Sunday, August 23, 2015

Runtime Partial Specialization Dispatch

Sorry about the delay. After last post, I decided to implement runtime partial specialization to keep the behavior of the language consistent - if you have a method override that is a better "match" for your arguments, then Tangent will use it.

It turns out that was not quite as straightforward as I would've liked. The issues were mostly in how I was working with product types. In Tangent, a type tends to be anonymous and self-contained. Type Declarations on the other hand supply names and generic parameters for types. This caused an issue with compilation since generic product type constructors didn't really know where their generic bits came from. So by the time they made it down to the code-gen, I couldn't construct the appropriate .NET type.

Of course, it took a while to actually figure out that was the issue - after it took a while to write up the partial specialization dispatch code into the code-gen. Anyways - this example code now works:

foo(T) :> f(x: T){}

do(x: (T)) => void {
  print "in generic";
}

do(x: foo(T)) => void {
  print "in foo generic";
}

do(x: foo int) => void {
  print "in foo int";
}

bar(x: (T))=> void{
  do x;
}

entrypoint => void {
  bar "bar";
  bar f "bar";
  bar f 42;
}

Producing the properly dispatched output:

in generic
in foo generic
in foo int

I'm not sure if it's going to stay in the implementation or not. The dispatch for the most generic function is about 60 CIL operations, and doing type inference for the partial specialization requires reflection trickery. In short - it is slow, and slow in a way that I doubt could be improved too much.

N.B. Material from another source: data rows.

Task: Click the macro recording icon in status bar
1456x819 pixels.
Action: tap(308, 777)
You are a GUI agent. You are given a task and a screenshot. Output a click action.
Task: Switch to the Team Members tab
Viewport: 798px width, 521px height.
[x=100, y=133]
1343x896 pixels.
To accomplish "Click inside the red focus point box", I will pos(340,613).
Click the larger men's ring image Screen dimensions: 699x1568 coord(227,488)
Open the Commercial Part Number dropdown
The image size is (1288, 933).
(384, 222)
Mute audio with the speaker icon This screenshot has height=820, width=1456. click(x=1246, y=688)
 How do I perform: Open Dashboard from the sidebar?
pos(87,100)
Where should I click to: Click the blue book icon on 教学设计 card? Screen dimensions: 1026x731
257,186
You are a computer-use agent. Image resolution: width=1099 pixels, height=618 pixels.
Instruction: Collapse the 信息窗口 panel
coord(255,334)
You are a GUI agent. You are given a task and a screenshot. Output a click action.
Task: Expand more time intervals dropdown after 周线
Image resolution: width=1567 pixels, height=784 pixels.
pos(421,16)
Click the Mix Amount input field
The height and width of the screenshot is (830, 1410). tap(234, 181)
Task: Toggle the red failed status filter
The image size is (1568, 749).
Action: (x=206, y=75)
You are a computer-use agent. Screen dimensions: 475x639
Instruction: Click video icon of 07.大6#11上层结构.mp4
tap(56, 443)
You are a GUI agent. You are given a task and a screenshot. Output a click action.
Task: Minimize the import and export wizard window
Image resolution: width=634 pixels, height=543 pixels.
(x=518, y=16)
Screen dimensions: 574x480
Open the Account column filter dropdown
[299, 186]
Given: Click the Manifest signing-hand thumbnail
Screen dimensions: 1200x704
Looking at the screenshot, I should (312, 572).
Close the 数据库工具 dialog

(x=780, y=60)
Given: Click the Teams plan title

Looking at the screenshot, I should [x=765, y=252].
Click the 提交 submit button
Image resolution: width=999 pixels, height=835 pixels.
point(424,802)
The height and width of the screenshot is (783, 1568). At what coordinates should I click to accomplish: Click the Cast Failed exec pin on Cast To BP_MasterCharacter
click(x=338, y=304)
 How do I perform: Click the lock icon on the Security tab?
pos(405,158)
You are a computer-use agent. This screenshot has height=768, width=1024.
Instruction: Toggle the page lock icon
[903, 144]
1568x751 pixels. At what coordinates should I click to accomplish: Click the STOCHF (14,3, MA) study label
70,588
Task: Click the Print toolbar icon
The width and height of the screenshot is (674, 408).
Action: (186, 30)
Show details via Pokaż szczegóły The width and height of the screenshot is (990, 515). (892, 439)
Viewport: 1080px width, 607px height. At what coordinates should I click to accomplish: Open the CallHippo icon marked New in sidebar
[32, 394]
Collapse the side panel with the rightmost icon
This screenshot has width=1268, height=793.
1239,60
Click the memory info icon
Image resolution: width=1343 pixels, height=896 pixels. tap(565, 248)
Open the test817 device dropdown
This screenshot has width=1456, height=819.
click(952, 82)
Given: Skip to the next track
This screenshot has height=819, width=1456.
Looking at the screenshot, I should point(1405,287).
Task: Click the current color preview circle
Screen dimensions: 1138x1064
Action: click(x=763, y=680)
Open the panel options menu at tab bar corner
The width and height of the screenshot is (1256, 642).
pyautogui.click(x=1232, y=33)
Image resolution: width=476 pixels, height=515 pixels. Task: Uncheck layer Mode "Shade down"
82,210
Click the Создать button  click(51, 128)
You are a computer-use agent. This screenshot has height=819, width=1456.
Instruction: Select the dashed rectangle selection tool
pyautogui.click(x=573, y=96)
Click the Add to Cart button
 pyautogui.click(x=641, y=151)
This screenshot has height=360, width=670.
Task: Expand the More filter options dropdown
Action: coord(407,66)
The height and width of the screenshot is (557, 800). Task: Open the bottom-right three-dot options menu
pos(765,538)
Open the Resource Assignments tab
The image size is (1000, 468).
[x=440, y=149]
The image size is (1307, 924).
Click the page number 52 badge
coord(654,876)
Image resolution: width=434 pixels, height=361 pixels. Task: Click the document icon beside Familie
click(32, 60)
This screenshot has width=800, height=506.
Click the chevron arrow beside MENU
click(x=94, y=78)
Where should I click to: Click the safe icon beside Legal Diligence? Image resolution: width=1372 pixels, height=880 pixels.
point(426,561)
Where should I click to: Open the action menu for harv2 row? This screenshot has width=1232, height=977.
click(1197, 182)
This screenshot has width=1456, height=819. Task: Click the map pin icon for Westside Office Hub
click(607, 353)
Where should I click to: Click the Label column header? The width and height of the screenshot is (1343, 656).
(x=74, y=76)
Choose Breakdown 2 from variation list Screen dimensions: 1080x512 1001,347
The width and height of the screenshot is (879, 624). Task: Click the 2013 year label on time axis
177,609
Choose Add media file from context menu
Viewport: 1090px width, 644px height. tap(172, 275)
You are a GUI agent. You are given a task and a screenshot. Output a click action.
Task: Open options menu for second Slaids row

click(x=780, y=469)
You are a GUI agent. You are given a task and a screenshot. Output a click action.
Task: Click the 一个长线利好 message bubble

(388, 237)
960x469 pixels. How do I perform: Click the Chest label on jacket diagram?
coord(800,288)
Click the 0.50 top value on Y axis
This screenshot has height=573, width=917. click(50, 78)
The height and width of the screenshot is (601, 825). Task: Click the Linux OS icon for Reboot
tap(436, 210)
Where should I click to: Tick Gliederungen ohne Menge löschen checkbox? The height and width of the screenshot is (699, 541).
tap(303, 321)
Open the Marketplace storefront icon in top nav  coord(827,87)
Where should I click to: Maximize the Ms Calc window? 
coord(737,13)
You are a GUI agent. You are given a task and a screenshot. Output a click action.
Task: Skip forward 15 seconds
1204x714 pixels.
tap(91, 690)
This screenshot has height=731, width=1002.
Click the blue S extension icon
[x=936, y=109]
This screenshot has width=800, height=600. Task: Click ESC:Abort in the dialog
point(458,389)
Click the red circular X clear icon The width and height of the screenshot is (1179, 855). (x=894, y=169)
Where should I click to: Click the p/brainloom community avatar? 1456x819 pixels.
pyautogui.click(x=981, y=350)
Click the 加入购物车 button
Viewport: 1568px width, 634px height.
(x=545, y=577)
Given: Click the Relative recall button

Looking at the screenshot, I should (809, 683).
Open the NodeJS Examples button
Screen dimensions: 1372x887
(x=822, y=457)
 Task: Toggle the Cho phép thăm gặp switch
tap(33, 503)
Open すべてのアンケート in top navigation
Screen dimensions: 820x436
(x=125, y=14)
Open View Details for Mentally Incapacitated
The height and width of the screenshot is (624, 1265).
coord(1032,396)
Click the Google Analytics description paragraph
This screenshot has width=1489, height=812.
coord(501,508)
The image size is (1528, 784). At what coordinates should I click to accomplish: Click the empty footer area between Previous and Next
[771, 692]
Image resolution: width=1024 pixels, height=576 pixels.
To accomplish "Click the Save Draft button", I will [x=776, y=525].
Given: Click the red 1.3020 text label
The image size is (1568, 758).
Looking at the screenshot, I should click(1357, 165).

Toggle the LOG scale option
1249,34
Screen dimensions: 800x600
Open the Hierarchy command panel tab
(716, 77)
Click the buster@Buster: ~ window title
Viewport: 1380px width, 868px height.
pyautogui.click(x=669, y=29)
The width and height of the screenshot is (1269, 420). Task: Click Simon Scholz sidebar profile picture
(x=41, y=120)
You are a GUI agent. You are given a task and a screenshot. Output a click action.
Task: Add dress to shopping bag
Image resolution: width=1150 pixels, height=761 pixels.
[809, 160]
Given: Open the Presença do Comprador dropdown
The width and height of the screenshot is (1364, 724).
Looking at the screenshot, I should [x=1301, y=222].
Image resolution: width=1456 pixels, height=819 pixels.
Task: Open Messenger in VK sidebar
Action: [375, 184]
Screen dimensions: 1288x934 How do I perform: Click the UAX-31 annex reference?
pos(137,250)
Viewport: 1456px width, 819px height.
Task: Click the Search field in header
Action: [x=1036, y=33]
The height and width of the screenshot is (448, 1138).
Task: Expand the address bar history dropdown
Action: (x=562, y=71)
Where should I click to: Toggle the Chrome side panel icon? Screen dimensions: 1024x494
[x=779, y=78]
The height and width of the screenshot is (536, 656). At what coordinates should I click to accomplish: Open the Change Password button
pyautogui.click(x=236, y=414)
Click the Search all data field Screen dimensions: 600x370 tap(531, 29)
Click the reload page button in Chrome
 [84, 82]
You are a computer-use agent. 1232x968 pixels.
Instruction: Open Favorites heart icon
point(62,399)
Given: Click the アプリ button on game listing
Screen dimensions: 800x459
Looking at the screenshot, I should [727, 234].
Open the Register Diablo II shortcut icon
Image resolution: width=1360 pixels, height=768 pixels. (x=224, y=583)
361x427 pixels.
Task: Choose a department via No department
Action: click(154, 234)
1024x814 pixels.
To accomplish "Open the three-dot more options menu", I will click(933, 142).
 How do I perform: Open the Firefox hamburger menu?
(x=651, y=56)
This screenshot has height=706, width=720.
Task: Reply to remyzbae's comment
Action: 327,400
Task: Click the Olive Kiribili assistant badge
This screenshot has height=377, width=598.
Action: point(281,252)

I'll revisit it once I have users to complain about it.

Saturday, July 25, 2015

Runtime Generic Dispatch

As promised, doing some of the basic compile time generic specialization I showed last time during runtime was next on the list. It is now done. The following test code will now properly dispatch at runtime based on the type of the parameters passed into bar:

foo (x: (T)) => void {
  print "in inference";
}

foo (x: int) => void {
  print "in int.";
}

bar (x: (T)) => void {
  foo x;
}

entrypoint => void {
  bar "bar";
  bar 42;
}

This though had a bit of a sticking point. Visual Studio compiles the basic type check as something like this:

  IL_0001:  ldtoken    [mscorlib]System.Int32
  IL_0006:  call       class [mscorlib]System.Type [mscorlib]System.Type::GetTypeFromHandle(valuetype [mscorlib]System.RuntimeTypeHandle)
  IL_000b:  ldarga.s   'value'
  IL_000d:  constrained. !!fooT
  IL_0013:  callvirt   instance class [mscorlib]System.Type [mscorlib]System.Object::GetType()
  IL_0018:  call       bool [mscorlib]System.Type::op_Equality(class [mscorlib]System.Type, class [mscorlib]System.Type)

Note this weird constrained. prefix. It is some magic that lets CIL call generic parameters without boxing them. The problem comes with the ldarga.s instruction above it. Instead of pulling out the parameter value like everything else under the sun, this is getting the address of that parameter. If you don't get the address and make that call, you get some nondescript ExecutionEngineException during runtime. Awesome.

The problem for me was that at that point of the compilation process, I don't know the parameter's index since it was abstracted a few layers above. So for now, Tangent just boxes the thing and goes about its business.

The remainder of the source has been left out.